Le thé, dans tout le Moyen-Orient, est une véritable institution, et l’Irak ne déroge pas à cette règle. Il est impossible d’échapper au thé lorsqu’on travaille là-bas, et les Irakiens en boivent des quantités astronomiques du matin au soir (je ne sais pas comment ils font). Leur thé noir et très fort est servi dans des petits verres appelés istikan, et contient souvent plus de sucre qu’il ne contient de liquide. J’avais même des collègues irakiens qui faisaient des concours à qui mettrait le plus de sucre dans son thé. Et lorsqu’un jour, j’osai demander un thé sans sucre, on ne me prit pas au sérieux. Il s’avéra même que ma requête était problématique, car leur thé était d’abord bouilli longuement avec du sucre, avant d’être servi dans les istikan dans lesquels on ajoutait de nouveau du sucre. Alors demander du thé sans sucre signifiait qu’ils devaient préparer du thé spécialement pour moi, puis en refaire pour tous les autres membres de l’équipe, tous adeptes de thé très sucré. Après cet épisode, je renonçai complètement à boire du thé, et si, par politesse, j’acceptais un istikan, j’appris à ne pas le touiller, laissant le sucre au fond du verre et ne buvant que ce qui restait à la surface.

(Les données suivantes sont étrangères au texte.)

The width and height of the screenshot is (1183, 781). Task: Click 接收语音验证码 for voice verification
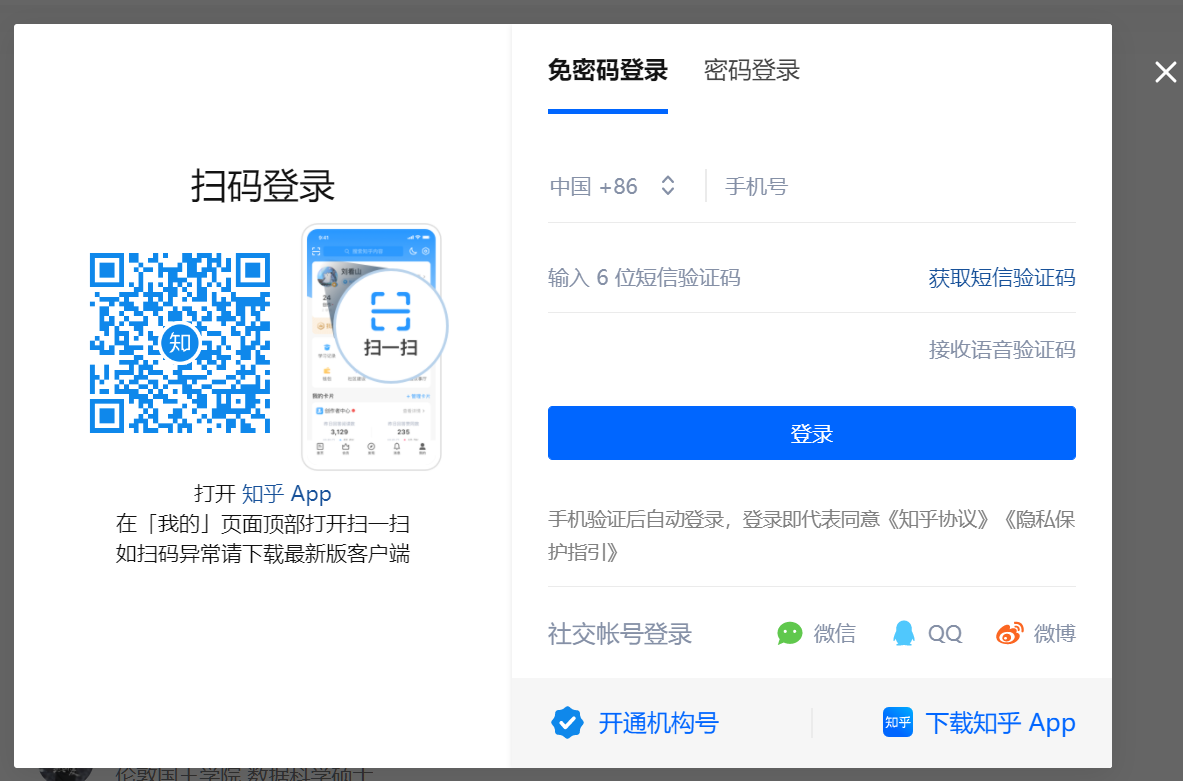tap(1002, 349)
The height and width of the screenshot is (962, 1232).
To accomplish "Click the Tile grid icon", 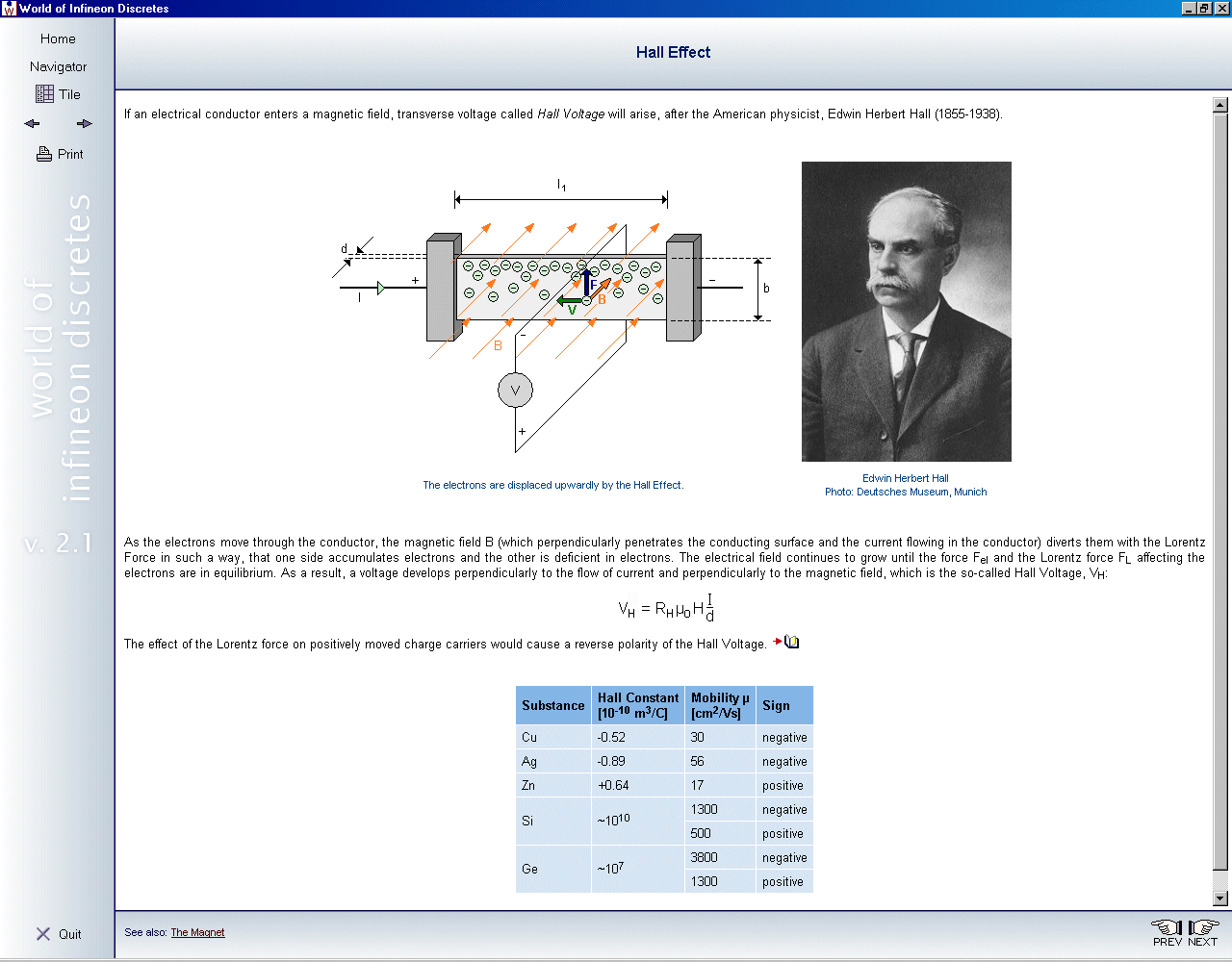I will (45, 94).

Les théières du musée d'Erbil, Kurdistan Irakien. Vous noterez qu'au moins trois des brûleurs fonctionnent sur cette photo. The teapots of the Erbil museum, Iraqi Kurdistan. Note that at least three of the burners are functioning on this picture.

Les théières du musée d’Erbil, Kurdistan Irakien. Vous noterez qu’au moins trois des brûleurs fonctionnent sur cette photo.
The teapots of the Erbil museum, Iraqi Kurdistan. Note that at least three of the burners are functioning on this picture.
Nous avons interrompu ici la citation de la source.